The mass data breach at Desjardins — the largest ever in the Canadian financial services sector — was caused by a series of gaps in the Quebec company’s security setup, according to a new investigation by the federal and Quebec privacy commissioners.
“Desjardins did not demonstrate the appropriate level of attention required to protect the sensitive personal information entrusted to its care,” Daniel Therrien, the privacy commissioner of Canada, wrote in a release published this morning.
“The organization’s customers and members, and all citizens, were justifiably shocked by the scale of this data breach.”
The report says the breach compromised the data of nearly 9.7 million Canadians. The accounts included seven million based in Quebec, said Diane Poitras, the president of Quebec’s Commission d’accès à l’information.
For at least 26 months, a “malicious” employee copied sensitive personal information collected by Desjardins from customers who had bought or received products offered directly or indirectly by the organization, the report says.
The information was originally stored in two data warehouses to which the employee had limited access.
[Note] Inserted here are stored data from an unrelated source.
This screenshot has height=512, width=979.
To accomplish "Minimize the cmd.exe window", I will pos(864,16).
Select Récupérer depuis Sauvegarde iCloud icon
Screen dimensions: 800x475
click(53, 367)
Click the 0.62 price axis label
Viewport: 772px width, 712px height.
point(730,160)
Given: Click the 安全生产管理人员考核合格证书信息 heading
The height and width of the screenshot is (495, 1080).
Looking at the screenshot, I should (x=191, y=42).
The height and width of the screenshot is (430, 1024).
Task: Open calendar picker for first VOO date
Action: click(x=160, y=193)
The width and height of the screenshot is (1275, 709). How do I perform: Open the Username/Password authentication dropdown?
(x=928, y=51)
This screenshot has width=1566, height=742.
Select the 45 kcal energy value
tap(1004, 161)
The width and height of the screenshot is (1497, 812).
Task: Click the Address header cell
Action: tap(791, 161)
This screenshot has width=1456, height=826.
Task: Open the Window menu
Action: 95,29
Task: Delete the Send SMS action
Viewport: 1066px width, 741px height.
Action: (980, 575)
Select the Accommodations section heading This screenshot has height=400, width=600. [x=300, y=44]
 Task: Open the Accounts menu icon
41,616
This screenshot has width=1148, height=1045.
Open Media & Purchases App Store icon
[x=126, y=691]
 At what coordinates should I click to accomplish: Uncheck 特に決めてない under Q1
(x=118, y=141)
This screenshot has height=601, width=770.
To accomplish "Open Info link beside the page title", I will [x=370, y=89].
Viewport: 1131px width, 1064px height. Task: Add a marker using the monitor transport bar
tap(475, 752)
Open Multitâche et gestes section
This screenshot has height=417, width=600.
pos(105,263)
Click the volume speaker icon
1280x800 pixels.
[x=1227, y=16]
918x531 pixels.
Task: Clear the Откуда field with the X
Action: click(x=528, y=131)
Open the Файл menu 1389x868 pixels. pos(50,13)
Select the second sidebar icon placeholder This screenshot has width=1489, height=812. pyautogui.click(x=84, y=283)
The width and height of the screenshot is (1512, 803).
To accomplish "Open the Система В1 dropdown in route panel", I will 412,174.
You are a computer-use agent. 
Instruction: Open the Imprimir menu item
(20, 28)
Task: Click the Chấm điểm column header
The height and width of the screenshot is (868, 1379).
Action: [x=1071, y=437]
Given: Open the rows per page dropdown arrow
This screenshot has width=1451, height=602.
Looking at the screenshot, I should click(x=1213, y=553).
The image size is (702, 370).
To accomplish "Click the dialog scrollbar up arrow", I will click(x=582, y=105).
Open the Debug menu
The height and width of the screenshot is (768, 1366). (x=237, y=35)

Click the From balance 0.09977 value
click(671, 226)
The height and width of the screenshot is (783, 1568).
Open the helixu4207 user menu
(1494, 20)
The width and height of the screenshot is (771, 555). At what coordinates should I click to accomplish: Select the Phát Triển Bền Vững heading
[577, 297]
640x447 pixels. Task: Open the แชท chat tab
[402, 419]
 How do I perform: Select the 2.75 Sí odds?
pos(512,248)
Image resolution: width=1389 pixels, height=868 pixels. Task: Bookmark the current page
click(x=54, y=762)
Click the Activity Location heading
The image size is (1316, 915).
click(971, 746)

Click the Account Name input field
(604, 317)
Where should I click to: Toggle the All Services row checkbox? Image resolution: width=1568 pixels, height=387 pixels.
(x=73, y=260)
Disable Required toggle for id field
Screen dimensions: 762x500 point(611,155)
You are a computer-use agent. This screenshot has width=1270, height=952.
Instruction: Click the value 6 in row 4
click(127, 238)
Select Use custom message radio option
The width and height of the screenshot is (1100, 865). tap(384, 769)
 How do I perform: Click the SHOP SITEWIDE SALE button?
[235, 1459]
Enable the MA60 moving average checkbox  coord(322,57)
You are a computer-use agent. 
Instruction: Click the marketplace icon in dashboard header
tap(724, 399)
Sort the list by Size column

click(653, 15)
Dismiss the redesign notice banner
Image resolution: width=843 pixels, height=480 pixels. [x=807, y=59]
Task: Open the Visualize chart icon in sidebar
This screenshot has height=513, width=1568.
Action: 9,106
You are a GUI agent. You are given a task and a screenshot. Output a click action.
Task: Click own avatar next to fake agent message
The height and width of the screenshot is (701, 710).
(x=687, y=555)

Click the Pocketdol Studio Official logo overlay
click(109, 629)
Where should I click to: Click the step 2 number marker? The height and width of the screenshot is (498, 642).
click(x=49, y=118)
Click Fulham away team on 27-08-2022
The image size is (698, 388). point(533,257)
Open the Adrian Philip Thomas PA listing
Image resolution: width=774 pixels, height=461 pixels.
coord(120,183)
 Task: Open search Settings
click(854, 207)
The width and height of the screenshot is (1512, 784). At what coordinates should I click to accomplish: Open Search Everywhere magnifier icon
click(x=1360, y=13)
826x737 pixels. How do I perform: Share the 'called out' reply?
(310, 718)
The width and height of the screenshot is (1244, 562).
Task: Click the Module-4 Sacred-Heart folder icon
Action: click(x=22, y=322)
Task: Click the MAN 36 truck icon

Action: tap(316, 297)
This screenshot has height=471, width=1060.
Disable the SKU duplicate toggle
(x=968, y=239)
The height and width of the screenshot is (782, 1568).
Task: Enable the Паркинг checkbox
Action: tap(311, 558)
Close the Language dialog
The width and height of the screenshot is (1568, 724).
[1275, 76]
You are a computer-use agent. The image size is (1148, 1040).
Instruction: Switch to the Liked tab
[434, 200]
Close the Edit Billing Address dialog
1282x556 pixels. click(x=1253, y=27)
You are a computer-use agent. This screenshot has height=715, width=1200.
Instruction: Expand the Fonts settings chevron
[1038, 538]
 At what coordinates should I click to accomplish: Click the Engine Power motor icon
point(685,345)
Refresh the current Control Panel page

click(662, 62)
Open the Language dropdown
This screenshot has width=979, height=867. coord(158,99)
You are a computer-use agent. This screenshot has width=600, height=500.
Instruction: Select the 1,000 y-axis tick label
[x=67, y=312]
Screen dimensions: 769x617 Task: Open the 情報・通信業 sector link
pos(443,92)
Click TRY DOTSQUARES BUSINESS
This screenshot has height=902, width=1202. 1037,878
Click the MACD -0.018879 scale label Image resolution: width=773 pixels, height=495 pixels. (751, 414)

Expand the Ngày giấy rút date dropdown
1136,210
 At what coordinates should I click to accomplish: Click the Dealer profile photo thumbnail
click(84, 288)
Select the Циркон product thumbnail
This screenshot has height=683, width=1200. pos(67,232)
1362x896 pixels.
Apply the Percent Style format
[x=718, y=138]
However, other employees, as part of their work, would regularly copy that information onto a shared drive. As a result, employees who would not usually have the required clearance or the need to access some of the confidential data were able to do so, the report says.
Speaking to reporters, Therrien called it unacceptable that a company the size of Desjardins didn’t have the ability to prevent the breach.
“Canadians expect banking information to have a high level of protection, given its sensitivity,” he said.
The privacy commissioners’ probe found a series of gaps in the company’s administrative and technological safeguards, including:
- Desjardins didn’t ensure the proper implementation of its policies and procedures for managing personal information, some of which were inadequate to begin with.
- Access controls and data segregation of the databases and directories were inadequate.
- Employee training and awareness were lacking given the sensitive nature of the personal information the organization had.
- The company didn’t have procedures regarding the periodic destruction of personal information.
“Desjardins had recognized some of the security weaknesses that ultimately led to the breach and had developed a plan to remedy them. Nonetheless, it failed to rectify the issues in time to prevent what happened,” said Therrien.
“Moreover, the breach occurred over more than a two-year period before Desjardins became aware of it, and then only after the organization had been notified by the police.”
However, Therrien said he is satisfied with the mitigation measures Dejardins offered to the affected customers after the breach.
For its part, Desjardins said it wasn’t conducting interviews in response to the report. In a statement, the company said that it will work over the next few years to create what it called a digital identity platform. The company said this will allow information to be shared more securely and give people more control over their own data.